The big picture: More than 30 states, including all four of Minnesota's neighbors, have legalized sports betting, per the American Gaming Association. Supporters say the lack of legal options here drives Minnesotans to other states — or the black market online.
- "Minnesota shouldn't be an island, one of an ever shrinking number of states that doesn't allow sports betting," Stephenson said.
Between the lines: Even with bipartisan support, any deal would likely need backing of Minnesota's politically influential Native American tribes to pass the Legislature and get a signature from DFL Gov. Tim Walz.
- They opposed past efforts. But Minnesota Indian Gaming Association executive director Andy Platto said in a statement Thursday that tribal governments have been researching the issue and its impacts on the Native community and "stand ready to share this expertise with lawmakers."
- "I think it's safe to say I wouldn't be standing before you today if I didn't think there was a way that we can get a policy together that works for very broad segments," Stephenson said when asked whether tribes were on board.
What to expect: Stephenson hasn't come up with details for his bill yet, but said he thinks lawmakers should "walk before we should run in that we should be cautious" in making what he called a "momentous change."
- Translation?

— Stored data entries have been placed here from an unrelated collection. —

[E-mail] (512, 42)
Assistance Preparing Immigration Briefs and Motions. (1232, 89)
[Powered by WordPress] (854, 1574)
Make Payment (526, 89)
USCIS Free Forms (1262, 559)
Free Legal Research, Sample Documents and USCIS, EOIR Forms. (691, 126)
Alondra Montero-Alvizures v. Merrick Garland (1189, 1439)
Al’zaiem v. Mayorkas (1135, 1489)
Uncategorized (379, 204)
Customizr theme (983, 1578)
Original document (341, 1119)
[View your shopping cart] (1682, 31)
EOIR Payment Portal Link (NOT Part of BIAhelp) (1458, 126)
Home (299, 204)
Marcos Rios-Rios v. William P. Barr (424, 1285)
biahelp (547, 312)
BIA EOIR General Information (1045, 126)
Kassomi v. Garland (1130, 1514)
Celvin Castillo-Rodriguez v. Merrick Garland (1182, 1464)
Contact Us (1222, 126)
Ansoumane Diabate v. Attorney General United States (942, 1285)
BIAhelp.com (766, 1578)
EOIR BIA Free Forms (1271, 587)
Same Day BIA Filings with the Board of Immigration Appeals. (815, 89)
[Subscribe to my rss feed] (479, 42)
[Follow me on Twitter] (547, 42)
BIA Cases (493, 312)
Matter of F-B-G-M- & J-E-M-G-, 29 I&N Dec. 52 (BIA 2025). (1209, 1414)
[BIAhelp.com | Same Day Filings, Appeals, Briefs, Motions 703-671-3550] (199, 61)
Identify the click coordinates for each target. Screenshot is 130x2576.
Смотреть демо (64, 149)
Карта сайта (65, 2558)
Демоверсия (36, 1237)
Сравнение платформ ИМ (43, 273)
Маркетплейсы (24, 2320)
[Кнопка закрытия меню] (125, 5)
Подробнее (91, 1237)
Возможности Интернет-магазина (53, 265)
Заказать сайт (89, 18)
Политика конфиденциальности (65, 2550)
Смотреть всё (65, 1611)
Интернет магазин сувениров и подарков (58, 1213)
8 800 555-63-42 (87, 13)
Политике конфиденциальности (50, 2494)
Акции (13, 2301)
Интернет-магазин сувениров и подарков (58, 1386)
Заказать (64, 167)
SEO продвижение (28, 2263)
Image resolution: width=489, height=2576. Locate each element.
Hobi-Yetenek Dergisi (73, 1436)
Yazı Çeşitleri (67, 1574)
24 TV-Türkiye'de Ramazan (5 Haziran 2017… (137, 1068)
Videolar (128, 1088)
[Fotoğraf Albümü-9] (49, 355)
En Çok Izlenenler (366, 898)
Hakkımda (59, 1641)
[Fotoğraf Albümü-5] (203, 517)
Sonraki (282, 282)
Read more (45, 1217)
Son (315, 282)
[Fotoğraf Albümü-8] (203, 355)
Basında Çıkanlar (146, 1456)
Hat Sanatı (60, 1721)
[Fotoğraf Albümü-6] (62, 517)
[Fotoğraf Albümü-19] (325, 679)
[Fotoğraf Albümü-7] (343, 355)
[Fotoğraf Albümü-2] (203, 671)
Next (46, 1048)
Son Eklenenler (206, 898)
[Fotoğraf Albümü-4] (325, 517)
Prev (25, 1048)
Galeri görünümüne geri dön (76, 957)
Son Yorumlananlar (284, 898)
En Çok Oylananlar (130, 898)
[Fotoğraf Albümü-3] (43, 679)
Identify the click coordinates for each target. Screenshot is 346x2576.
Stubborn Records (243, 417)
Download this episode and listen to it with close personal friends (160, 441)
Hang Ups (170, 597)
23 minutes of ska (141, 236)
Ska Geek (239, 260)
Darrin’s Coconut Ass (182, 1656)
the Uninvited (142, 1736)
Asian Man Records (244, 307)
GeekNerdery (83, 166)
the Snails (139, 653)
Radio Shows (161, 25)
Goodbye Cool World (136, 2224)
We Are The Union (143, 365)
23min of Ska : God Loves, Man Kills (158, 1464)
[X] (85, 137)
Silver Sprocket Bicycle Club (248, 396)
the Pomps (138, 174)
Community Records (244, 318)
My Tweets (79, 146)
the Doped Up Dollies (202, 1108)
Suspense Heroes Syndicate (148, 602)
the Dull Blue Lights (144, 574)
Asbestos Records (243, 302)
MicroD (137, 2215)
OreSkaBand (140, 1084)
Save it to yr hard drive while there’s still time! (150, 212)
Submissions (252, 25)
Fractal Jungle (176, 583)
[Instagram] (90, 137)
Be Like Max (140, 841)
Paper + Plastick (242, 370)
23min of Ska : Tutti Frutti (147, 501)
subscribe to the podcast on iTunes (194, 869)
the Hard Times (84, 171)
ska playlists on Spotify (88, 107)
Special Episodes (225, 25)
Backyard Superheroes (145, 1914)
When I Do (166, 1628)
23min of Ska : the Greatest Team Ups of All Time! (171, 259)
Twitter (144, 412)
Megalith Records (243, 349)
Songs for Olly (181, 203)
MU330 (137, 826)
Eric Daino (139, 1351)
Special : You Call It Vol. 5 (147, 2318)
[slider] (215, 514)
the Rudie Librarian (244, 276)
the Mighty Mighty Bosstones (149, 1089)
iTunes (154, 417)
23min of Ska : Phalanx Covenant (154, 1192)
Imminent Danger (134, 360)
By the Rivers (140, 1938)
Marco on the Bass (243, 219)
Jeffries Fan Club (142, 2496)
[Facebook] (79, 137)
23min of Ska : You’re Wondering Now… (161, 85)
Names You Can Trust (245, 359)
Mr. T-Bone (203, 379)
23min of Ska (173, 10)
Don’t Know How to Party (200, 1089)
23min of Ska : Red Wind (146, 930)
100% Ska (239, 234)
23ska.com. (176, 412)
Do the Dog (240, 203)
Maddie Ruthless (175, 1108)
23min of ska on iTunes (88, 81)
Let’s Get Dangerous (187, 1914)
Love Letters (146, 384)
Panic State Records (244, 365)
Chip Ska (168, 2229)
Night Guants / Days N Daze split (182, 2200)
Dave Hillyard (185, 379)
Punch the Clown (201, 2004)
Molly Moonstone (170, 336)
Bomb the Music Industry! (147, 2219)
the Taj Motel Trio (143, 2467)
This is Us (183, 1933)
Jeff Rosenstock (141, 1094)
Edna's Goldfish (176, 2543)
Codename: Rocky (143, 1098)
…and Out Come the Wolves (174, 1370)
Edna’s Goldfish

Expect the proposal to focus on green-lighting in-person betting at existing brick-and-mortar sites, such as tribal casinos, versus online, at least to start.
- Chamberlain's bill, meanwhile, would allow the state's two horse racing tracks and 21 tribal casinos to offer sports wagering via mobile apps, too.
What to watch: Former State Senate Leader Paul Gazelka opposed advancing past proposals, but the Senate's new leader, GOP Sen. Jeremy Miller of Winona, is a cosponsor of an existing bill to establish legal sports betting.
- Chamberlain said that change "makes it a little easier to move forward."
The bottom line: Proponents see signs that support is growing and a deal could be reached sooner rather than later.
- "I would go as far as to say it's a slam dunk," said GOP Rep. Pat Garofalo, who's sponsored in-person sports gambling bills since 2019. "If I was a betting man, and I'm a betting man, I would say Minnesotans should count on being a heavy favorite to legalize sports betting in the coming legislative session."